Supra wins OK to hire investment banker to seek buyer

Eric Ostroff | March 11, 2004

By Rafael Gerena-Morales
March 11, 2004

MA federal bankruptcy judge ruled Wednesday that Supra Telecom Inc., the bankrupt Miami-based discount telephone service reseller, can hire an investment-banking firm to conduct a search for investors or potential buyers.

By doing so, U.S. Bankruptcy Judge Robert A. Mark denied a central request by BellSouth Corp., Supra’s biggest creditor, to appoint a special independent examiner to oversee the bankrupt company’s sale. But the judge also ruled that BellSouth and other creditors can hire their own investment bank to play a role in helping Supra find a buyer.

On Wednesday, Supra hired The Babcock Group, a Stamford, Conn.-based private investment-banking firm, to identify potential buyers and investors, and evaluate competing offers. Supra’s goal is to find a buyer or partner within eight weeks, said Supra attorney Michael Budwick, of Meland Budwick, P.A. a Miami law firm.

Supra will pay The Babcock Group a $50,000 monthly service fee and a “success fee” totaling 2 percent or less of any sale or partnership contract that the investment bank helps Supra secure, Budwick said.

Supra “is now poised to join with a business partner or be purchased by a larger player” and continue growing, Budwick said.

Supra filed for Chapter 11 bankruptcy in October 2002. The company, which provides local and long-distance service, is a competitor of BellSouth, from which it leases lines and equipment and resells.

Last year, Supra had annual revenues of $153 million. The company employs 145 people in Miami and an additional 1,200 people at call centers its subsidiaries operate in Costa Rica, the Dominican Republic and Ghana, Budwick said.

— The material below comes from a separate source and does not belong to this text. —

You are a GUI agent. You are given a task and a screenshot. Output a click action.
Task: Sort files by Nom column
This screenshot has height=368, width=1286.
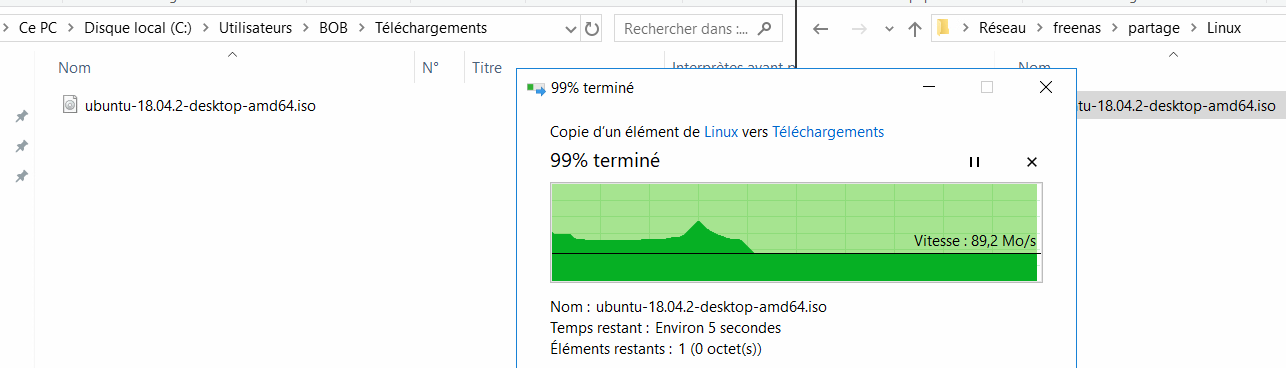pyautogui.click(x=74, y=68)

BellSouth contends it is owed “tens of millions of dollars” for expenses Supra incurred from July 2002 through October 2002, said BellSouth attorney James Fierberg, of Berger Singerman, a Miami law firm.

BellSouth and the committee representing Supra’s creditors have agreed to hire Chanin Capital Partners, a New York investment bank that will work with The Babcock Group to help Supra find a buyer, Fierberg said.

Per the judge’s decision, the two sides and their respective investment banks have agreed to work cooperatively, Fierberg said. If Supra found a buyer within eight weeks, he said, “that would be a good thing.”